Courgettes and zucchinni are the same plant and part of the gourd family. Zucchini is the common term used in American English speaking countries, while courgette is the more common term among French and British English speaking people.
Bumblebees do not store honey like the honey bee, so they must forage daily. They can perform in cold, cloudy and rainy conditions and work very fast (4 times faster than the honey bee), which means that they visit many more flowers at any given time. They are very large (twice the size of a honey bee) and fuzzier, so every visit to the flower causes effective pollination. Bumblebees are usually used in greenhouse settings rather than honey bees because bumblebees tolerate the low UV light conditions present in most greenhouses. Additionally, bumblebees can do “buzz” pollination which is absolutely essential in certain crops.
Pests and diseases
BioBee’s approach to IPM is multifaceted, employing multiple strategies to achieve the optimal result. In addition to the gradual release of host-specific beneficial insects, BioBee recommends that growers use selective “soft” chemical pesticides. This strategy helps growers transition from using “harsh” chemicals, which are dangerous to the human population and the environment and have long-lasting residues. It has also been proven to increase marketable crop yield, and as a result, increases profits.

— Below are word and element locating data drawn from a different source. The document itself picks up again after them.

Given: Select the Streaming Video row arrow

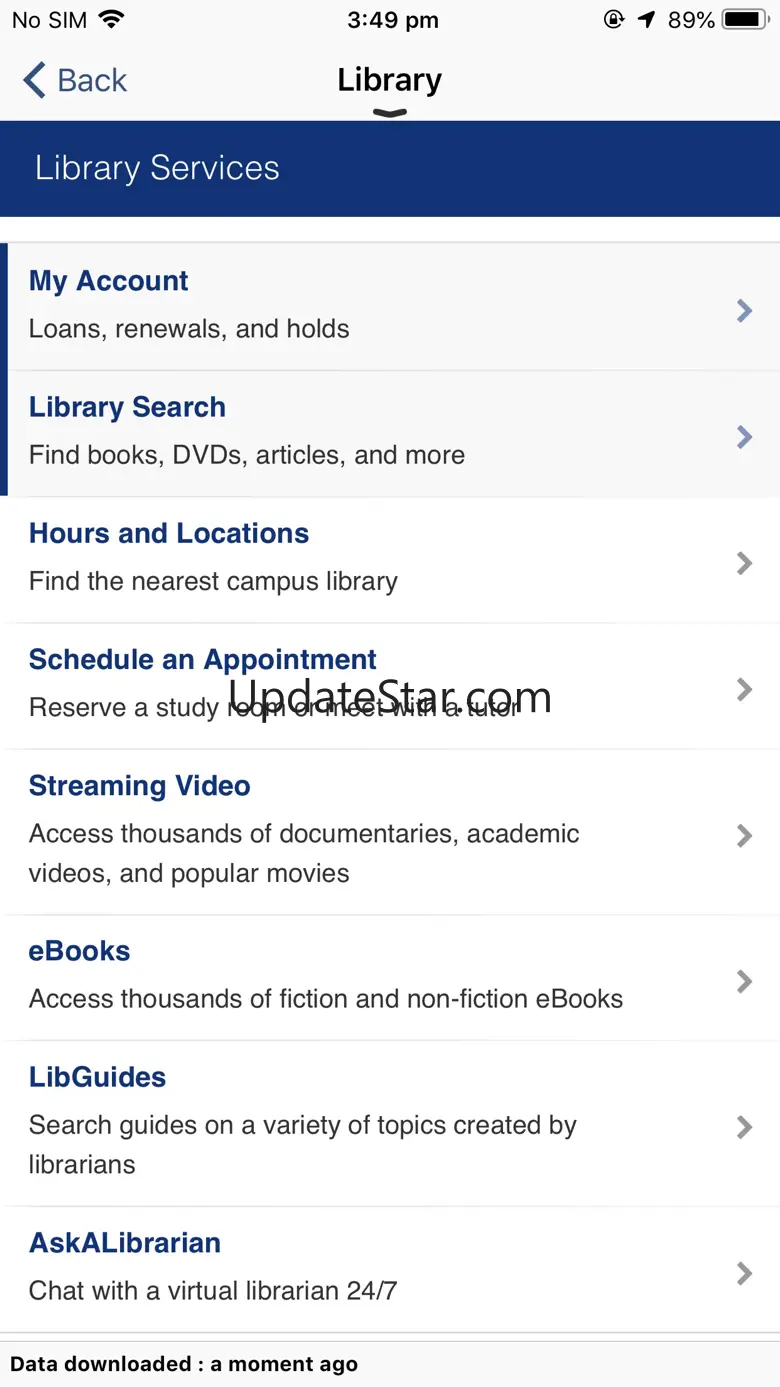Looking at the screenshot, I should [744, 835].
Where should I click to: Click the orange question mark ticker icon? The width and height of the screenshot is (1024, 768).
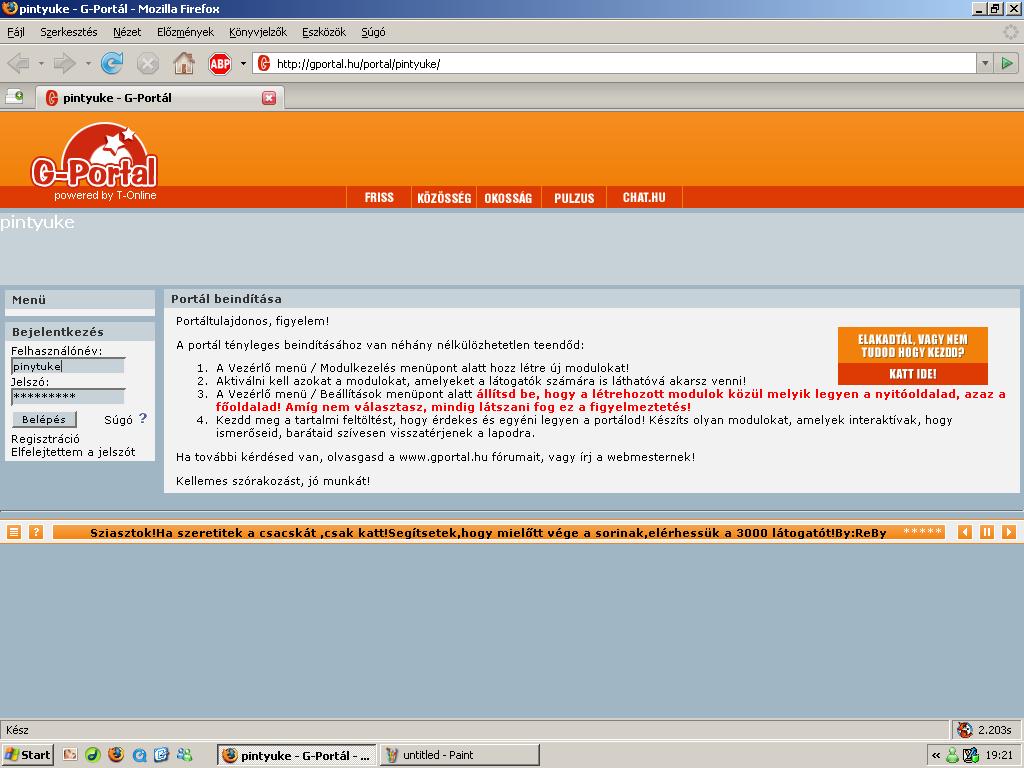pos(36,532)
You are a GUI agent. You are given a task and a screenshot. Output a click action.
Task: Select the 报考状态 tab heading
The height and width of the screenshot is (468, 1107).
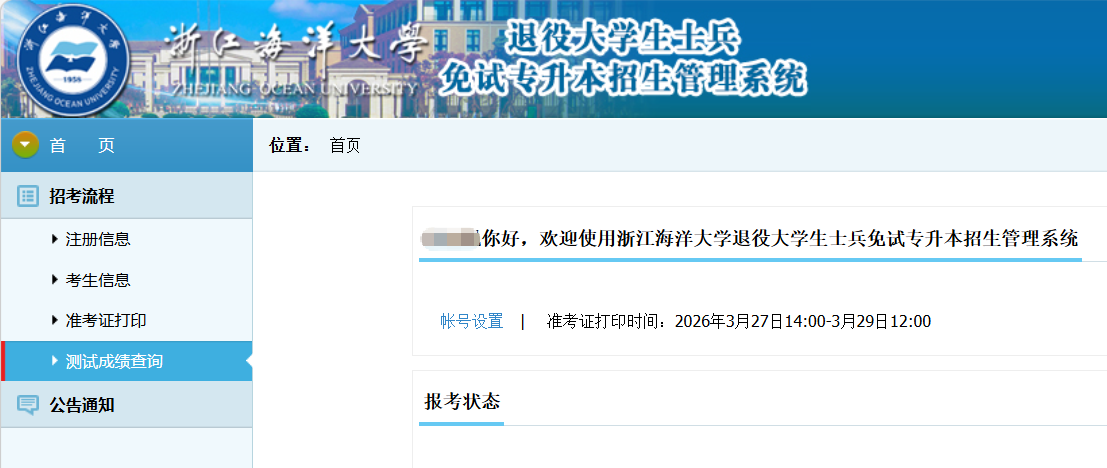(462, 402)
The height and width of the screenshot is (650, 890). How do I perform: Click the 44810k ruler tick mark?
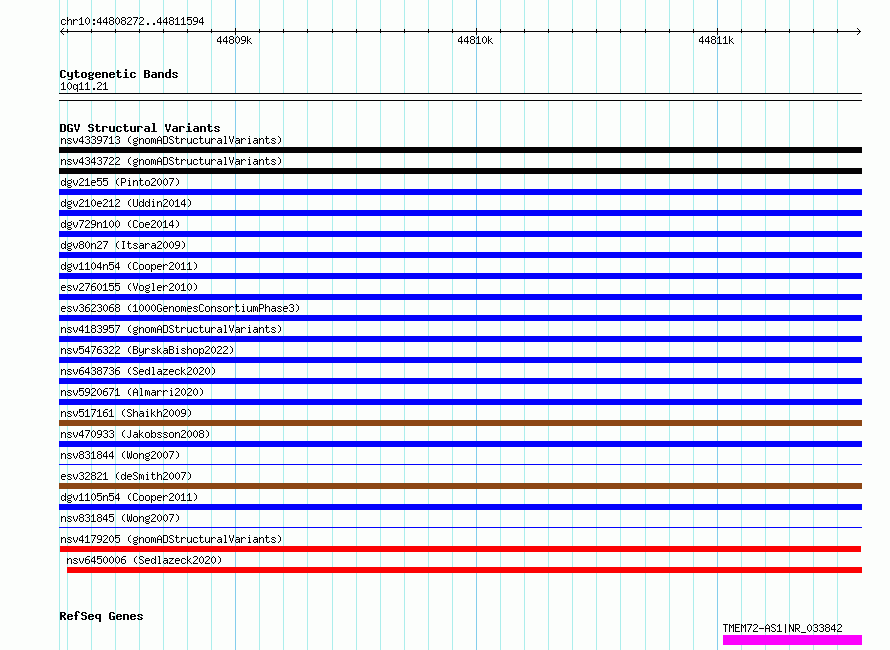click(476, 31)
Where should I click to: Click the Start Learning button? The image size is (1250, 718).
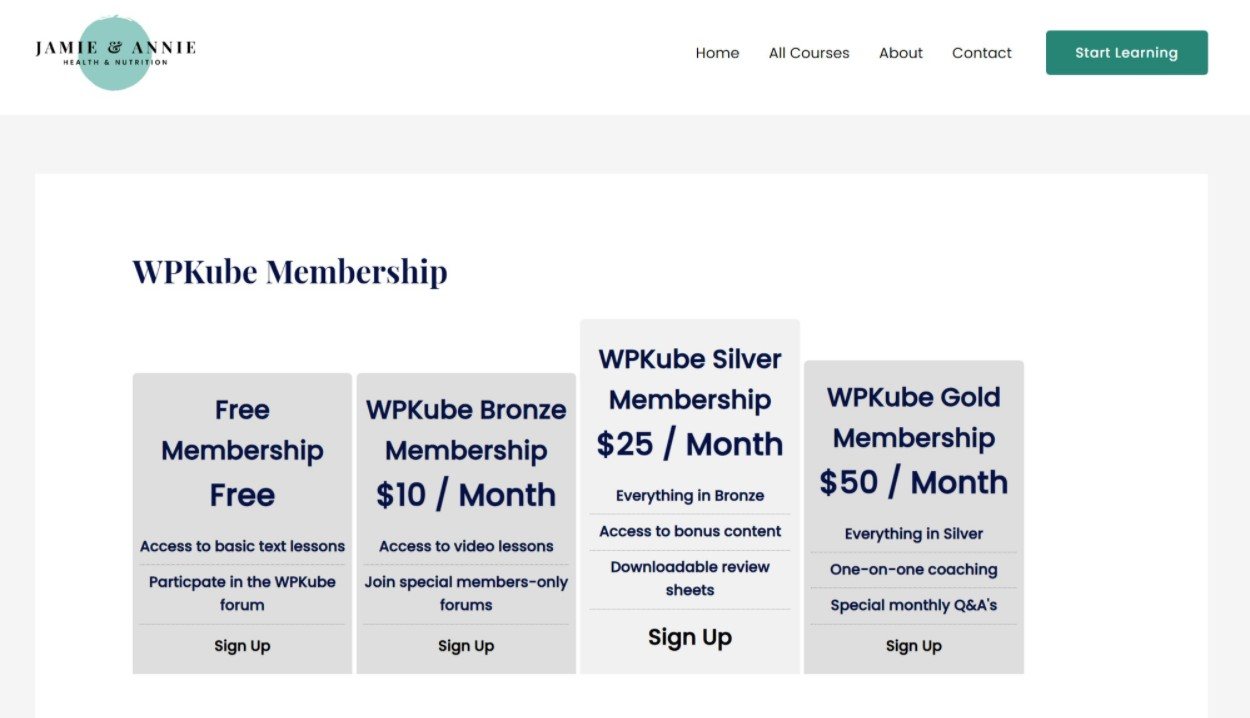pyautogui.click(x=1127, y=53)
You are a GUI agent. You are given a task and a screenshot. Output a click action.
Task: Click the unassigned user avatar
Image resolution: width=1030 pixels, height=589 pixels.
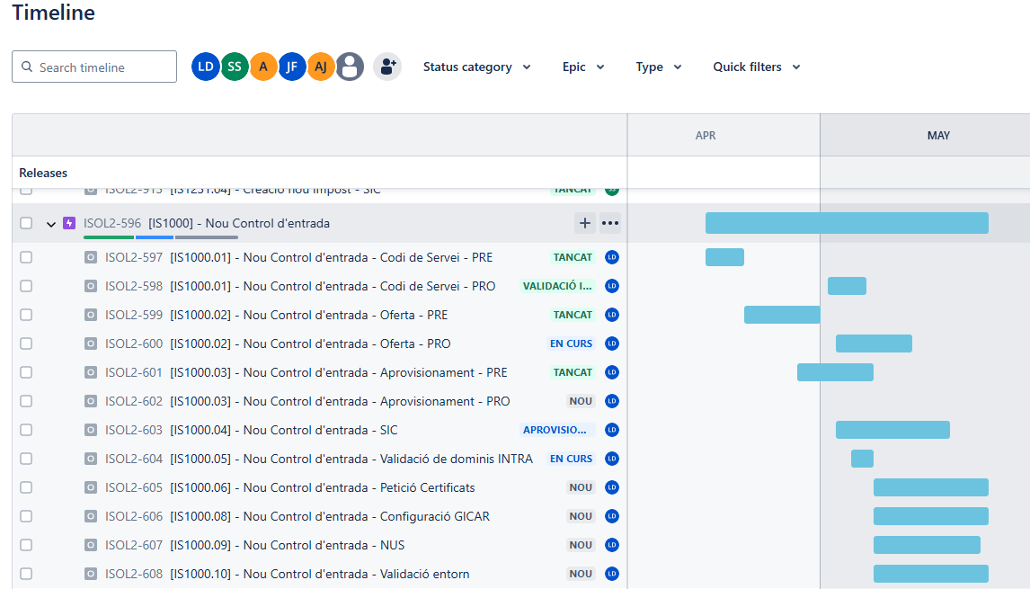(350, 67)
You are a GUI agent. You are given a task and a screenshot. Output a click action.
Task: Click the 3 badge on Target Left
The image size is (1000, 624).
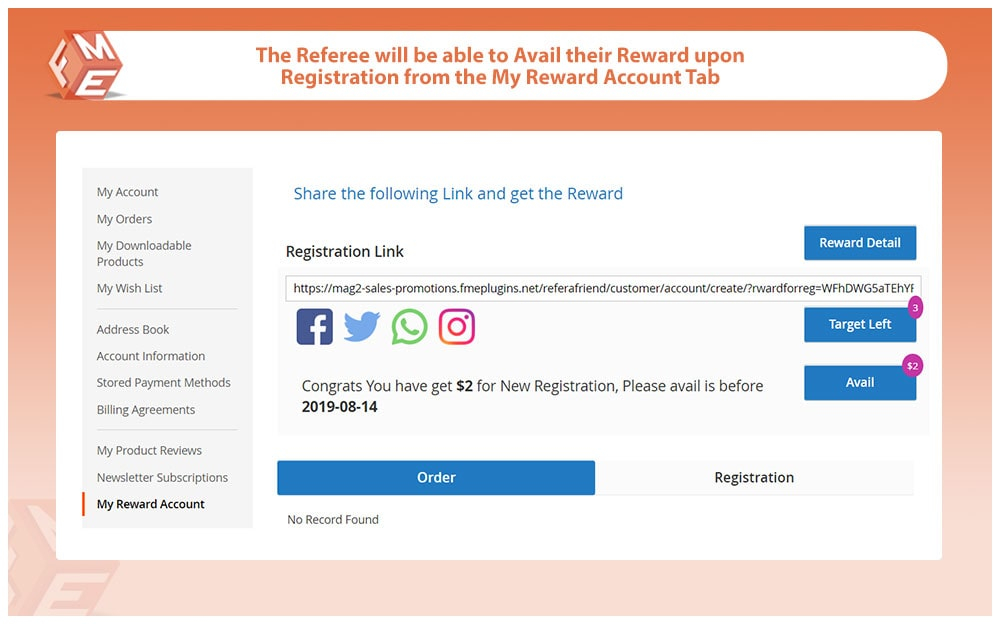pyautogui.click(x=915, y=308)
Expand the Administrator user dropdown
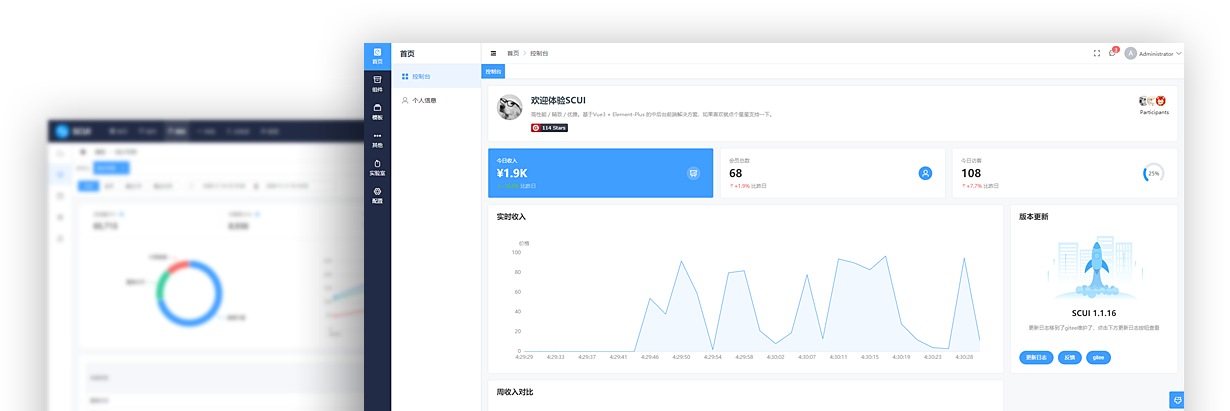Screen dimensions: 1230x411 pos(1153,53)
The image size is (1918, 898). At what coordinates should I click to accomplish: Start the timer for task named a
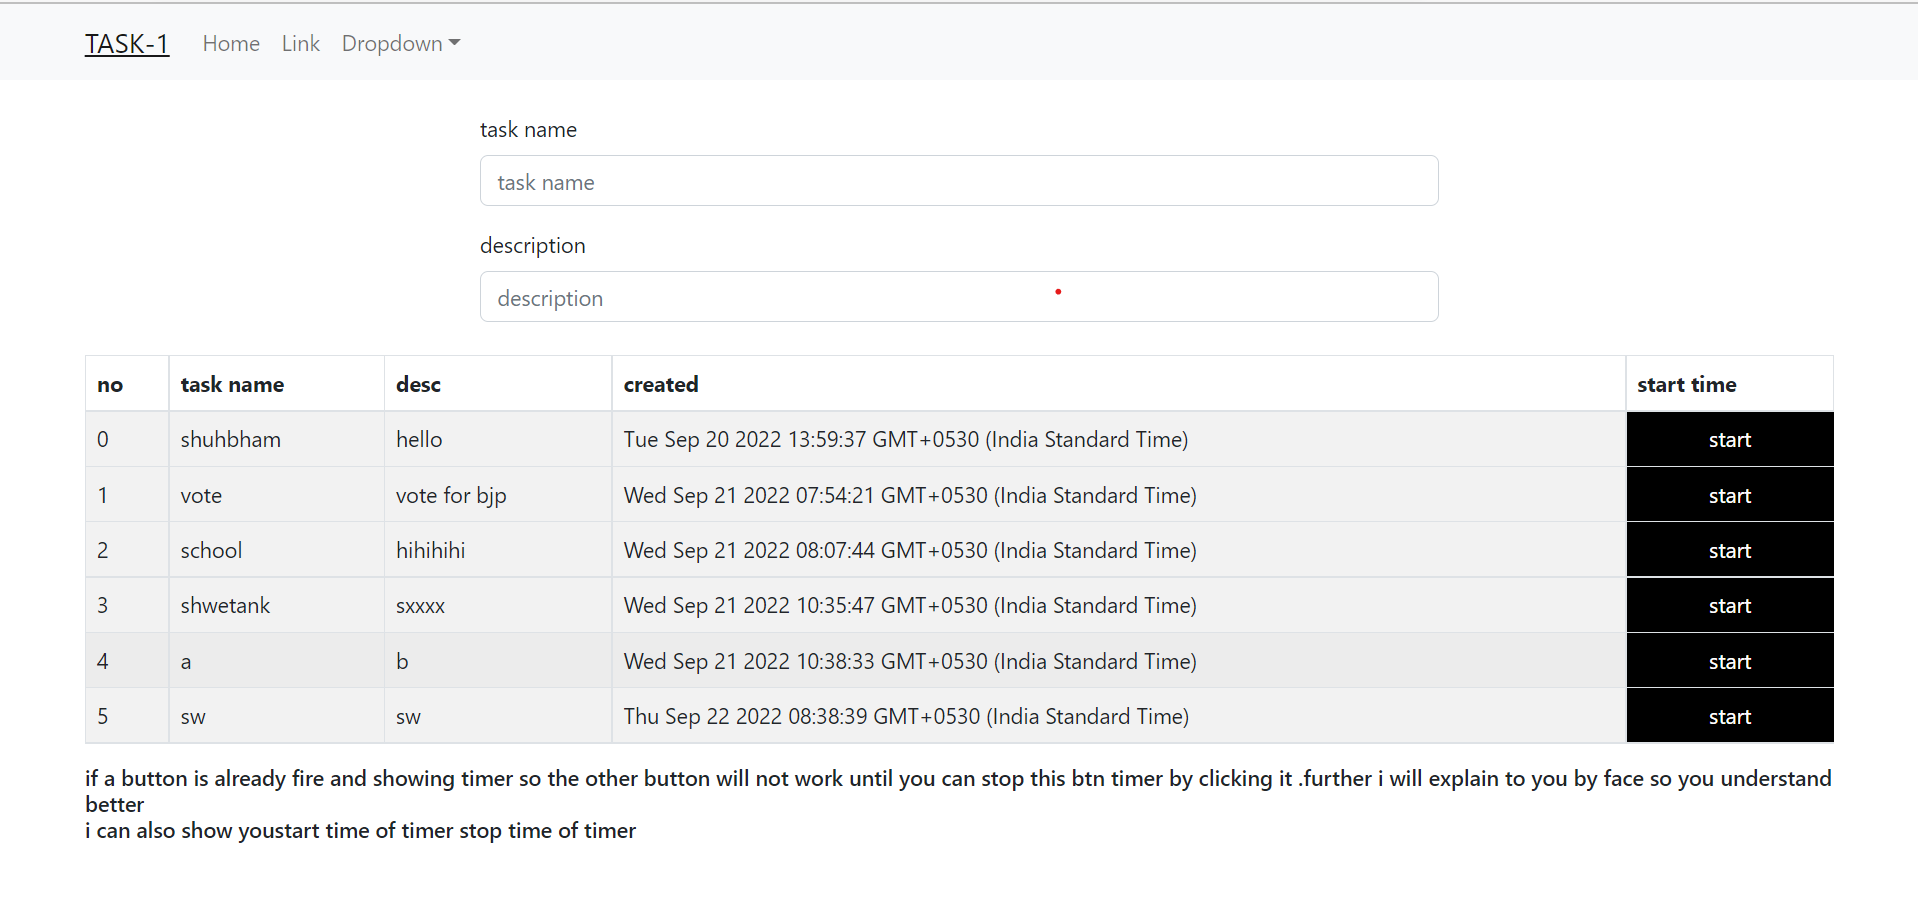click(x=1729, y=660)
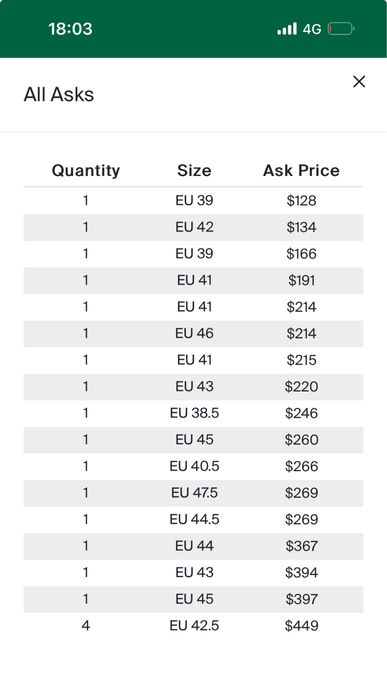Viewport: 387px width, 699px height.
Task: Select the EU 42 ask at $134
Action: pyautogui.click(x=194, y=227)
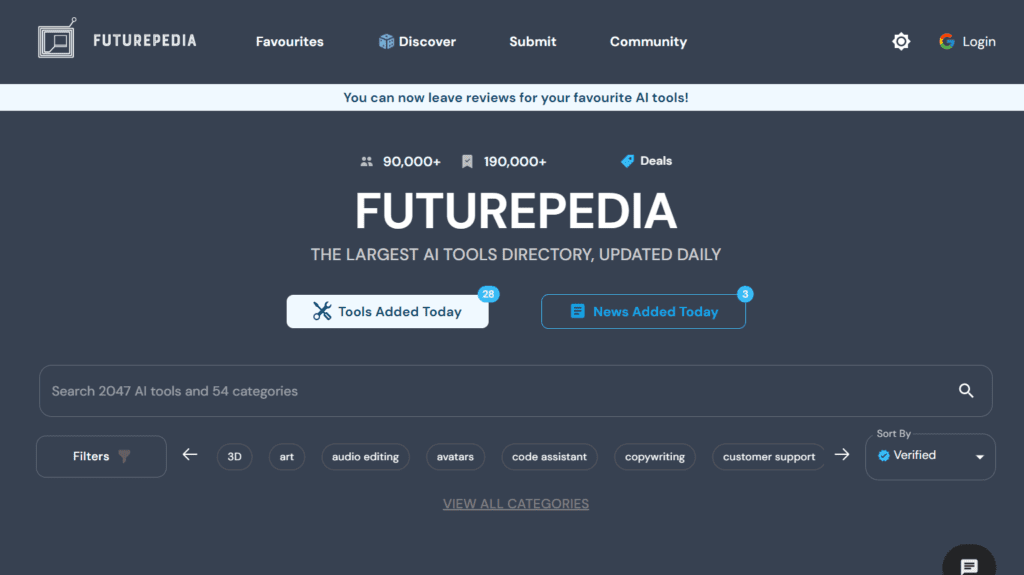
Task: Expand the Filters panel
Action: [x=101, y=456]
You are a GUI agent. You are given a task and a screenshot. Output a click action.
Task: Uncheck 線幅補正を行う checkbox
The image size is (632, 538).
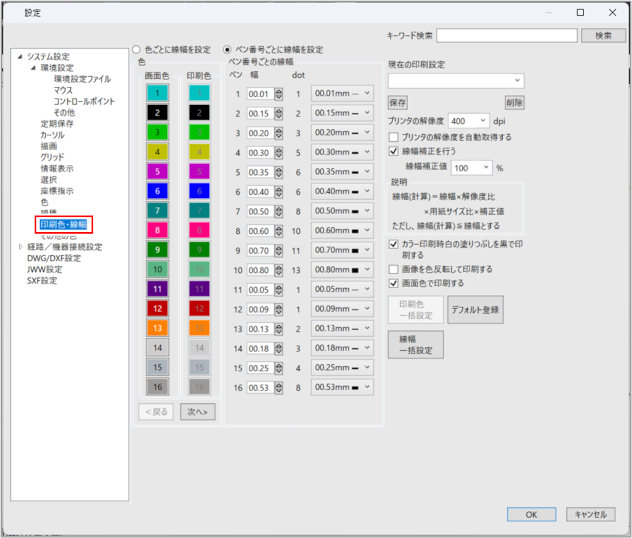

With BioBee, growers meet the strict legislation in Europe, the U.S., Japan and other countries regarding MRLs (maximum residue levels), as well as GAP (Good Agricultural Practices) requirements, including GLOBALGAP (a voluntary standard required by many supermarket chains in Europe). Produce grown with BioBee requires minimal pesticide use.
BioBee’s staff is extensively trained in the IPM method, and works directly with growers to produce a tailor-made IPM program to meet his or her individual needs. This customized program is successfully implemented with the ongoing oversight and guidance of BioBee’s staff.